Though Ephrem was steeped in biblical stories and symbolism, he did not confine his hymns and homilies to them, as the anonymous dialogue poems did, but creatively pieced together Mary’s complex character, often in her own voice. He let her speak for herself in countless imagined ways-in lullabies to her son, prayers of praise to God, and songs to her fellow humans-that allowed her a significant teaching voice in the life of the early Christian community. By embodying Jesus’ teaching in Mary’s voice, Ephrem kept her presence powerfully alive. And since both doctrine and teaching were enacted and performed by believers, they experienced their own continuity with the past in the timeless reality of the Eucharist.
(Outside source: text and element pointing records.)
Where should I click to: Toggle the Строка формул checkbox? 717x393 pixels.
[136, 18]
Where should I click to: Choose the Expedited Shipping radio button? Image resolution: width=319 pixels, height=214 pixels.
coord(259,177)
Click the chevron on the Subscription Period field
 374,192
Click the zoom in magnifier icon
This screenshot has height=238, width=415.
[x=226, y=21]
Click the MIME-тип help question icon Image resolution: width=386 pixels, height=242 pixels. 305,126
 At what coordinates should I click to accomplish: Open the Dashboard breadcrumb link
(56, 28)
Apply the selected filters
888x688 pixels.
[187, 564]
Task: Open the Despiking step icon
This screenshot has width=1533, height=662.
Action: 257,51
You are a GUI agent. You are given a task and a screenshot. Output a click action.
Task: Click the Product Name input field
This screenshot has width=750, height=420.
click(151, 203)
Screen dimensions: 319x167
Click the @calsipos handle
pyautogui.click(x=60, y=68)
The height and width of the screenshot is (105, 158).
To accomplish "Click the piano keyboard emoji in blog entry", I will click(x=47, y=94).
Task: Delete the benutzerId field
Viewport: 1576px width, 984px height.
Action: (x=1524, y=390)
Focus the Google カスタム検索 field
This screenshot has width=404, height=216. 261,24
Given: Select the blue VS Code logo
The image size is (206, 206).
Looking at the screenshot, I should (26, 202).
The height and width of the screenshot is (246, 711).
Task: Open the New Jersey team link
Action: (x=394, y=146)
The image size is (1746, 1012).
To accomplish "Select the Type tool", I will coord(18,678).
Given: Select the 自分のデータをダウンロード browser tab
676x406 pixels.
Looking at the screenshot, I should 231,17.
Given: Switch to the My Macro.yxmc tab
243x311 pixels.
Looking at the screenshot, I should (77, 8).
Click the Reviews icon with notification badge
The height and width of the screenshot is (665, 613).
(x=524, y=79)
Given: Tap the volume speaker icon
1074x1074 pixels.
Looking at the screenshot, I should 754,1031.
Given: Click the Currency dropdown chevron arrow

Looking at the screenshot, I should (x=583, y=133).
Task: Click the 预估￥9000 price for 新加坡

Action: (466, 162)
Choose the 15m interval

Ephrem’s sacramental theology and imaginative liturgical hymns and homilies shaped Syrian Catholic tradition. It can replenish and refresh us today, especially during the season of Advent, by reminding us that God’s love of creation and desire for human cooperation in shaping it is timeless. This vision invites us to participate in God’s ongoing work. In ancient Syriac literature, Mary is both image and voice of the unity of physical and spiritual reality. But she is also our representative, our sister, the “daughter of humanity” as Ephrem insists, who accurately sees reality with her “luminous eyes.” He sums up the timeless meaning of this good news in this homily on the Nativity:

This day Mary has become for us

The heaven that bears God

For in her the exalted Godhead

Has descended and dwelt;

In her It has grown small, to make us great.

The late Sally Cunneen was professor English at SUNY, and was the author of In Search of Mary and The Icon Reborn.